Publié le 27/09/2011 à 00H00
Mardi 27 septembre, des défilés étaient organisés dans toute la France pour dénoncer les suppressions de poste dans l'Education nationale. Pour la première fois, l'ensemble des organisations syndicales du privé participaient également à ce mouvement de grève.

« Dans mon lycée, nous avons dépassé cette année les 10 % d’enseignants contractuels dès les premiers jours de la rentrée et certains élèves n’ont toujours pas de professeur de mathématiques. » Professeur d’Anglais dans les Yvelines et secrétaire du Sgen-CFDT, Sandrine ne décolère pas. « La situation s’aggrave chaque année. J’ai une collègue stagiaire à qui ont a imposé trois classes de terminale et deux heures supplémentaires par semaine. Lorsque j’en ai parlé au recteur, il a avoué son impuissance. »

Les histoires comme celle-là se banalisent un peu partout en France. L’administration ne cesse de jongler avec les postes pour tenter de colmater les brèches, mais la tâche est devenue impossible. Dans le premier degré, les classes sont surchargées, tandis que dans le deuxième degré, il faut faire appel à des remplaçants en urgence pour mettre un adulte devant les élèves sans forcément se préoccuper de ses compétences. « Nous avons tous les profils : des étudiants, des demandeurs d’emploi, etc. Aucun ne fait le même nombre d’heures et l’on ne sait pas pour combien de temps ils sont recrutés, précise Sandrine. En même temps, il faut accueillir les enseignants stagiaires dont beaucoup n’ont toujours pas de tuteur. »

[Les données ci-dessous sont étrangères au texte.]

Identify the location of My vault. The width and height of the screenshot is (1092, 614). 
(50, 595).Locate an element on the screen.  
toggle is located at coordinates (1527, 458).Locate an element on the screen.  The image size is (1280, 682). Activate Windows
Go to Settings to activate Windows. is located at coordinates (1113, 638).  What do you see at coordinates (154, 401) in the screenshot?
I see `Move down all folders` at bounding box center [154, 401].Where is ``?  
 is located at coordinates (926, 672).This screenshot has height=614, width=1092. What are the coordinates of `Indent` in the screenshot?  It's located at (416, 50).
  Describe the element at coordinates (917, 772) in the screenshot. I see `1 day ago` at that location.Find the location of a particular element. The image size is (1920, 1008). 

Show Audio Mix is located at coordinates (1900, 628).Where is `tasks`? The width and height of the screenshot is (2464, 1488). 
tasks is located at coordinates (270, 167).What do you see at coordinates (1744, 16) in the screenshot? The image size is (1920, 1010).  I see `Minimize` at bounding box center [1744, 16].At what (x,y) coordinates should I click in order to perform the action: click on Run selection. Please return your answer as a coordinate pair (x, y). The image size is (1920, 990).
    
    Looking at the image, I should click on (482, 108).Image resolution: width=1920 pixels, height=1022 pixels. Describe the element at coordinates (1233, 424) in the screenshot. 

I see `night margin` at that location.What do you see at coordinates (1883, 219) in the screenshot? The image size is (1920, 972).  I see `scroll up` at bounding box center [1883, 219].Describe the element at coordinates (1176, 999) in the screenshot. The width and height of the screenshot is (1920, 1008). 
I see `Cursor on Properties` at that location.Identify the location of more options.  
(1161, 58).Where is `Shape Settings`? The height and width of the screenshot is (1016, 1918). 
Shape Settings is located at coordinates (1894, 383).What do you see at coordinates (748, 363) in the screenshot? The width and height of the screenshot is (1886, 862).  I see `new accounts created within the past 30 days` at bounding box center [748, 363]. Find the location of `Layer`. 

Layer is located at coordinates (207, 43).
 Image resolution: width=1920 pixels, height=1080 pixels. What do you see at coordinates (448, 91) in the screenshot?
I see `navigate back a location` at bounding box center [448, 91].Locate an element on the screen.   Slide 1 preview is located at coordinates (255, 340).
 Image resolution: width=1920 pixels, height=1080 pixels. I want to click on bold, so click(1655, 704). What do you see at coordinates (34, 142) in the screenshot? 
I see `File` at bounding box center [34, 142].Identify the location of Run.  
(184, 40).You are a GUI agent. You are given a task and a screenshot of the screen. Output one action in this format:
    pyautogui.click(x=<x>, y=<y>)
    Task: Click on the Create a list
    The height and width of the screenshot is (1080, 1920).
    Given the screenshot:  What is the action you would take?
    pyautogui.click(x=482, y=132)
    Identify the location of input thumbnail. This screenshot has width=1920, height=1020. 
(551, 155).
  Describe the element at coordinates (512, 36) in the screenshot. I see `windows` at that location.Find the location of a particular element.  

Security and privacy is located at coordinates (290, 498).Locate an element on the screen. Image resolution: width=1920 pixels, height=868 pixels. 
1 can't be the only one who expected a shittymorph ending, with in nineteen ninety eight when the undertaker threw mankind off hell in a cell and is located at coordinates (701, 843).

Pour dénoncer cette situation intolérable, près d’un enseignant sur deux a répondu à l’appel à la grève lancé par l’ensemble des organisations syndicales du public et du privé. Une mobilisation particulièrement importante qui montre l’ampleur du malaise. En tête de la manifestation parisienne, François Chérèque a apporté son soutien au mouvement au coté du Sgen-CFDT (enseignement public) et de la Fep-CFDT (enseignement privé). « L’avenir de l’éducation concerne l’ensemble de la société », rappelle le secrétaire général de la Confédération.